Example architecture for an earlier generation RL agent, IMPALA. Inference is done on the actors, usually using inefficient CPUs. Updated model parameters are frequently sent from the learner to the actors increasing bandwidth requirements.
The architecture of RL agents (such as IMPALA) have a number of drawbacks:
  1. Using CPUs for neural network inference is much less efficient and slower than using accelerators and becomes problematic as models become larger and more computationally expensive.
  2. The bandwidth required for sending parameters and intermediate model states between the actors and learner can be a bottleneck.
  3. Handling two completely different tasks on one machine (i.e., environment rendering and inference) is unlikely to utilize machine resources optimally.
SEED RL Architecture
The SEED RL architecture is designed to solve these drawbacks. With this approach, neural network inference is done centrally by the learner on specialized hardware (GPUs or TPUs), enabling accelerated inference and avoiding the data transfer bottleneck by ensuring that the model parameters and state are kept local. While observations are sent to the learner at every environment step, latency is kept low due to a very efficient network library based on the gRPC framework with asynchronous streaming RPCs. This makes it possible to achieve up to a million queries per second on a single machine. The learner can be scaled to thousands of cores (e.g., up to 2048 on Cloud TPUs) and the number of actors can be scaled to thousands of machines to fully utilize the learner, making it possible to train at millions of frames per second. SEED RL is based on the TensorFlow 2 API and, in our experiments, was accelerated by TPUs.
Overview of the architecture of SEED RL. In contrast to the IMPALA architecture, the actors only take actions in environments. Inference is executed centrally by the learner on accelerators using batches of data from multiple actors.
In order for this architecture to be successful, two state-of-the-art algorithms are integrated into SEED RL. The first is V-trace, a policy gradient-based method, first introduced with IMPALA. In general, policy gradient-based methods predict an action distribution from which an action can be sampled. However, because the actors and the learner execute asynchronously in SEED RL, the policy of actors is slightly behind the policy of the learner, i.e., they become off-policy. The usual policy gradient-based methods are on-policy, meaning that they have the same policy for actors and learner, and suffer from convergence and numerical issues in off-policy settings. V-trace is an off-policy method and thus works well in the asynchronous SEED RL architecture.

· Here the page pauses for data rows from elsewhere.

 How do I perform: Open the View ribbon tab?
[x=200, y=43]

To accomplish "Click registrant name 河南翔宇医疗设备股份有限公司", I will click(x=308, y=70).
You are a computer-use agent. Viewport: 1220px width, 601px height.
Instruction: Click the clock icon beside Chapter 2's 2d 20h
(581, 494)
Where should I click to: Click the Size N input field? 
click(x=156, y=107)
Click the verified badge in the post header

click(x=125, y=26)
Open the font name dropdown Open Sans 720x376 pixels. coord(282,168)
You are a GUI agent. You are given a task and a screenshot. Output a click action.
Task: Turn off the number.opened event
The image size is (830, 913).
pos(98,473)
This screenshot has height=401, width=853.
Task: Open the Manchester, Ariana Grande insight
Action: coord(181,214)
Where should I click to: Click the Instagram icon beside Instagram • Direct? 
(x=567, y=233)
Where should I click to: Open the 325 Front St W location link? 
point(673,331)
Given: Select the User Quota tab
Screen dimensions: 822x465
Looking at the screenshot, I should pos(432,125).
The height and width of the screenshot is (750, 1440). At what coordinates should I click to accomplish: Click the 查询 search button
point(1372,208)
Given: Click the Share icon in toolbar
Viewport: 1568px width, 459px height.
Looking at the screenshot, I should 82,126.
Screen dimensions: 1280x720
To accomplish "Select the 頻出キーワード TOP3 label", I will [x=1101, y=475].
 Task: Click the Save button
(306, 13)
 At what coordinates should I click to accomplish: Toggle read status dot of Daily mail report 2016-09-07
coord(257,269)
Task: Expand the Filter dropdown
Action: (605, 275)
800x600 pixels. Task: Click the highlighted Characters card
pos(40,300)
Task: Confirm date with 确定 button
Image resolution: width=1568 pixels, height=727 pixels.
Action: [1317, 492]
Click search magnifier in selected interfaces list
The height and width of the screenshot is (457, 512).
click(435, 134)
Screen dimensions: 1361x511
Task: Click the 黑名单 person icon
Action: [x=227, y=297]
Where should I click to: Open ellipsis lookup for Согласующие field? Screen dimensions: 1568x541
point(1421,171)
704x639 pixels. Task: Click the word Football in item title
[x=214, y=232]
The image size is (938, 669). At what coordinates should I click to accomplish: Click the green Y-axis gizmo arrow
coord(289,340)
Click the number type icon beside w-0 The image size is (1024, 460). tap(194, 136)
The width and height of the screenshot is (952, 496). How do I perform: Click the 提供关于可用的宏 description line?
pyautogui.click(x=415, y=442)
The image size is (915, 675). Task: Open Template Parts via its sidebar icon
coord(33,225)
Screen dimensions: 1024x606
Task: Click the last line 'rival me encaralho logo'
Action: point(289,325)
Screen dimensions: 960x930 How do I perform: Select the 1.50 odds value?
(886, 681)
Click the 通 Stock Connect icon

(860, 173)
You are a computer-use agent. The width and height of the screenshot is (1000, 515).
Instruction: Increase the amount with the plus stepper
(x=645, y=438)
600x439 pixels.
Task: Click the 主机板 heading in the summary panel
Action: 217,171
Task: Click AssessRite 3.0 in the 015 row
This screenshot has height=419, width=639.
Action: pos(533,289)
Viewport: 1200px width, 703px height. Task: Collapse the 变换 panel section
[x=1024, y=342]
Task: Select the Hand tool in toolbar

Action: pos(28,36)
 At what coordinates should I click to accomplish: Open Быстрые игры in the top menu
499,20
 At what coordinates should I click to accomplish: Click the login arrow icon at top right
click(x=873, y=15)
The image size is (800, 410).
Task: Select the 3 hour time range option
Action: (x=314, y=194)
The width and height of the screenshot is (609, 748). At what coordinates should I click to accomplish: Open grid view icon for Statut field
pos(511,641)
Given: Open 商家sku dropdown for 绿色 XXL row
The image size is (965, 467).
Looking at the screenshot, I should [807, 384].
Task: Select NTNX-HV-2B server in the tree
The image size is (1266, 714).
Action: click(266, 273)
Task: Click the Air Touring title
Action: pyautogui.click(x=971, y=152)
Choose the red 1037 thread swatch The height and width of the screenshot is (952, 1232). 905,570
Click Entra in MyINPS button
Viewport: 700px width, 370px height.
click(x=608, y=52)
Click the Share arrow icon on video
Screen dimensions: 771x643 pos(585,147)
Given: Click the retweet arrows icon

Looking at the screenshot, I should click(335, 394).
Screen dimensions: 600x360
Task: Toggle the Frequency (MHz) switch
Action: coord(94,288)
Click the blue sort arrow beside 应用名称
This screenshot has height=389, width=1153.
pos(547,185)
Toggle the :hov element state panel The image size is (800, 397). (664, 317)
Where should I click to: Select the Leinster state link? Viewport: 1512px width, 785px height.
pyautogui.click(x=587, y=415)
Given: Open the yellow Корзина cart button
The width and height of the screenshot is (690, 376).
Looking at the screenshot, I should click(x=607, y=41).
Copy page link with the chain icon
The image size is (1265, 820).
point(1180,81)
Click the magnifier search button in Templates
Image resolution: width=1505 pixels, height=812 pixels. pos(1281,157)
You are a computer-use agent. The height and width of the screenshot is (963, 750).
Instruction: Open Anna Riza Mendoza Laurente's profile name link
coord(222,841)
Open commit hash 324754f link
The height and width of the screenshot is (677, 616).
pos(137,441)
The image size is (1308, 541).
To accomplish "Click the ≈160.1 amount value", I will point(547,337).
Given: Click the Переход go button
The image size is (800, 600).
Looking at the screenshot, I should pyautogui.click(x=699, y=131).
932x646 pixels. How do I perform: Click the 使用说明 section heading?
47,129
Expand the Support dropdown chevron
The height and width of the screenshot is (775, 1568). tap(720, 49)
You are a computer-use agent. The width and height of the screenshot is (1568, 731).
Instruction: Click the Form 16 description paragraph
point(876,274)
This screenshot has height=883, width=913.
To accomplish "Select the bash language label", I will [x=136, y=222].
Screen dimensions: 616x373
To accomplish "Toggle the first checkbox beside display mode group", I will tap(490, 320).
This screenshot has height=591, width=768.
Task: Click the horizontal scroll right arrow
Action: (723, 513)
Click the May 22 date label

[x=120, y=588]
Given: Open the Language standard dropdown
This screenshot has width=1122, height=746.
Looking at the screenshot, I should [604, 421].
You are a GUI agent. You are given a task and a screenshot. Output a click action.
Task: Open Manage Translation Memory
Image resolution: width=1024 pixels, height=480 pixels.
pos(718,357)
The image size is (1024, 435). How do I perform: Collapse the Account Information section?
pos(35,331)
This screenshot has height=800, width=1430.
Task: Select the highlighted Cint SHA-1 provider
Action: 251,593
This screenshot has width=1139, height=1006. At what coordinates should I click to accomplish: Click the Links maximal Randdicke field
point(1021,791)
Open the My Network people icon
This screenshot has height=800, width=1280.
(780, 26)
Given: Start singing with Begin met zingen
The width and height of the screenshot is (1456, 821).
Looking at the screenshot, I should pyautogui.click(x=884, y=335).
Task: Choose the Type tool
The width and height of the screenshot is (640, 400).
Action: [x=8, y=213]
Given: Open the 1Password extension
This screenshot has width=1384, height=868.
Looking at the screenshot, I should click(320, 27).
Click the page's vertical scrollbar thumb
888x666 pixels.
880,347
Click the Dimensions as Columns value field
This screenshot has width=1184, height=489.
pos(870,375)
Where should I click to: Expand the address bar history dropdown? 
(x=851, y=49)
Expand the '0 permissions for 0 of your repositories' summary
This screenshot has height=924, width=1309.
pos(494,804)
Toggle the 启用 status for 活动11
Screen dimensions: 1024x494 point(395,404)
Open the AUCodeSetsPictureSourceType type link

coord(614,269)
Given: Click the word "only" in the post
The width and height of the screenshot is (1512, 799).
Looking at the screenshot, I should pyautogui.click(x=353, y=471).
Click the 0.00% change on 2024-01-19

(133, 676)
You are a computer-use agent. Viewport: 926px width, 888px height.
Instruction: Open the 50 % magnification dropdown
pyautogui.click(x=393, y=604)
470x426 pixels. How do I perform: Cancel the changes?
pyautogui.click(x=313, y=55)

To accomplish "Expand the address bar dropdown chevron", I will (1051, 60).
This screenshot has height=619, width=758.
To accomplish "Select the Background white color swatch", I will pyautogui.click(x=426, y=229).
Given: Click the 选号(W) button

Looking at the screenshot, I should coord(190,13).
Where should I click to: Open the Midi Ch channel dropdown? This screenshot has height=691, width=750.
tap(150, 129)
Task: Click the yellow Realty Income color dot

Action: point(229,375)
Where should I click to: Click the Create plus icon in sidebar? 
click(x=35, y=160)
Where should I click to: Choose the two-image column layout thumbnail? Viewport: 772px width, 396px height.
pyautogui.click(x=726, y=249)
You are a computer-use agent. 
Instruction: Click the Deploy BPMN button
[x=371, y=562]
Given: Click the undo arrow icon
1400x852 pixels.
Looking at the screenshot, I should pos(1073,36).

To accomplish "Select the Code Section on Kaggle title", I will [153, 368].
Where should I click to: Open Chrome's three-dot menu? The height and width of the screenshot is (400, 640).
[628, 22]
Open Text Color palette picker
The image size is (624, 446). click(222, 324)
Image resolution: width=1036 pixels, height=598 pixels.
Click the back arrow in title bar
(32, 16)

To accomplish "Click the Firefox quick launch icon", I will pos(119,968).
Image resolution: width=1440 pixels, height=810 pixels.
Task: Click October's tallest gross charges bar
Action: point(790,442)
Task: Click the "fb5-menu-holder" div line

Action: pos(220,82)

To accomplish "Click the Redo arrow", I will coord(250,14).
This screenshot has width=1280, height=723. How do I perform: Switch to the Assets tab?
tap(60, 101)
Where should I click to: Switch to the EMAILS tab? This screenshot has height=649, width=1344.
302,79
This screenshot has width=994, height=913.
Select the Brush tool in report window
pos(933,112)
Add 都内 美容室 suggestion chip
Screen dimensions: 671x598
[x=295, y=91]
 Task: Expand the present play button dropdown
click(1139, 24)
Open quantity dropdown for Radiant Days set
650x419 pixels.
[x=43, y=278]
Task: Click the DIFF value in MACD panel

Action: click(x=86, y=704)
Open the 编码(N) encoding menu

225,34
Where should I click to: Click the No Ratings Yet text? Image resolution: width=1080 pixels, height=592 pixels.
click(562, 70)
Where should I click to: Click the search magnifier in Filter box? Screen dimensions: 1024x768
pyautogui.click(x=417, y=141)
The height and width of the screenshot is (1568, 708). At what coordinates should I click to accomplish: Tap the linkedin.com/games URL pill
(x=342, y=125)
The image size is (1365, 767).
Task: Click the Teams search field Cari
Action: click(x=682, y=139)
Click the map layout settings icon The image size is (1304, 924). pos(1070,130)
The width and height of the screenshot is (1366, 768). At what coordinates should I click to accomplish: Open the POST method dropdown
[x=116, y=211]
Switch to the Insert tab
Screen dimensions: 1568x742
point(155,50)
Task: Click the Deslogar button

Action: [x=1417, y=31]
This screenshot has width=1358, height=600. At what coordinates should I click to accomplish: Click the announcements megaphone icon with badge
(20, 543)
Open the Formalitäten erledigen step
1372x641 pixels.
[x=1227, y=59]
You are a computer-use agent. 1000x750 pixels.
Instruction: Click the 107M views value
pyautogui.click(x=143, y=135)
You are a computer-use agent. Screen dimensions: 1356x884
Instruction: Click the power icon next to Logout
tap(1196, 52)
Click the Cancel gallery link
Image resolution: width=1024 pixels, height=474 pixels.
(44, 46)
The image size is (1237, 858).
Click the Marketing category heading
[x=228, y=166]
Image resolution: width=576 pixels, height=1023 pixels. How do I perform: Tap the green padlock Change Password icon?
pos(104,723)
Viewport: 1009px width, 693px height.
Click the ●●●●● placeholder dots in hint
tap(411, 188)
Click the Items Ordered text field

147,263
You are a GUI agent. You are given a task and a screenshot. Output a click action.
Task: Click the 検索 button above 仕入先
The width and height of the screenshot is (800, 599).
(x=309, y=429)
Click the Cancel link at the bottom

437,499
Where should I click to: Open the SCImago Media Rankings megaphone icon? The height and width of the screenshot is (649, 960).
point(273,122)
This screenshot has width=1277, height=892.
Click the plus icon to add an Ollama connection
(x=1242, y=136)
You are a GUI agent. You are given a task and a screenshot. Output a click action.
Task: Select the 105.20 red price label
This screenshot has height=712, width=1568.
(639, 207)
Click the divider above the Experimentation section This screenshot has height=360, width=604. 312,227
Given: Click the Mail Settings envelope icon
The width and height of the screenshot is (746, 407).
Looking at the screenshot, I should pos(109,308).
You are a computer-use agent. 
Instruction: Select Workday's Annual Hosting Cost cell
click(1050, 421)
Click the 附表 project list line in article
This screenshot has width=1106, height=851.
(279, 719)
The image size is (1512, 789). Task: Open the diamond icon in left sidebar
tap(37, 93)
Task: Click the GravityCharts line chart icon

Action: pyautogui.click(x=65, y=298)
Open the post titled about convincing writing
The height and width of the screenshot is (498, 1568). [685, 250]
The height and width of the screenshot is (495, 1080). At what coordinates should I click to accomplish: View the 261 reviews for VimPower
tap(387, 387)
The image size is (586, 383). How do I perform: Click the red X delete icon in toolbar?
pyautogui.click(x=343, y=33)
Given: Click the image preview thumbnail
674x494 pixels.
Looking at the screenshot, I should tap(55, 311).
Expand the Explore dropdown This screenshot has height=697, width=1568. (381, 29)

The second algorithm is R2D2, a Q-learning method that selects an action based on the predicted future value of that action using recurrent distributed replay. This approach allows the Q-learning algorithm to be run at scale, while still allowing the use of recurrent neural networks that can predict future values based on the information of all past frames in an episode.

Experiments
SEED RL is benchmarked on the commonly used Arcade Learning Environment, DeepMind Lab environments, and on the recently released Google Research Football environment.
Frames per second comparing IMPALA and various configurations of SEED RL on DeepMind Lab. SEED RL achieves 2.4M frames per second using 4,160 CPUs. Assuming the same speed, IMPALA would need 14,000 CPUs.
On DeepMind Lab, we achieve 2.4 million frames per second with 64 Cloud TPU cores, which represents an improvement of 80x over the previous state-of-the-art distributed agent, IMPALA. This results in a significant speed-up in wall-clock time and computational efficiency. IMPALA requires 3-4x as many CPUs as SEED RL for the same speed.
Episode return (i.e., the sum of rewards) over time on the DeepMind Lab game “explore_goal_locations_small” using IMPALA and SEED RL. With SEED RL, the time to train is significantly reduced.
With an architecture optimized for use on modern accelerators, it’s natural to increase the model size in an attempt to increase data efficiency. We show that by increasing the size of the model and the input resolution, we are able to solve a previously unsolved Google Research Football task, “Hard”.
The score of different architectures on the Google Research Football “Hard” task. We show that by using an input resolution and a larger model, the score is improved, and with more training, the model can significantly outperform the builtin AI.
Additional details are provided in the paper, including our results on the Arcade Learning Environment. We believe SEED RL and the results presented, demonstrate that reinforcement learning has once again caught up with the rest of the deep learning field in terms of taking advantage of accelerators.

Acknowledgements
This project was done in collaboration with Raphaël Marinier, Piotr Stanczyk, Ke Wang, Marcin Andrychowicz and Marcin Michalski. We would also like to thank Tom Small for the visualizations.

Source: Google AI Blog


Introducing Dreamer: Scalable Reinforcement Learning Using World Models



Research into how artificial agents can choose actions to achieve goals is making rapid progress in large part due to the use of reinforcement learning (RL). Model-free approaches to RL, which learn to predict successful actions through trial and error, have enabled DeepMind's DQN to play Atari games and AlphaStar to beat world champions at Starcraft II, but require large amounts of environment interaction, limiting their usefulness for real-world scenarios.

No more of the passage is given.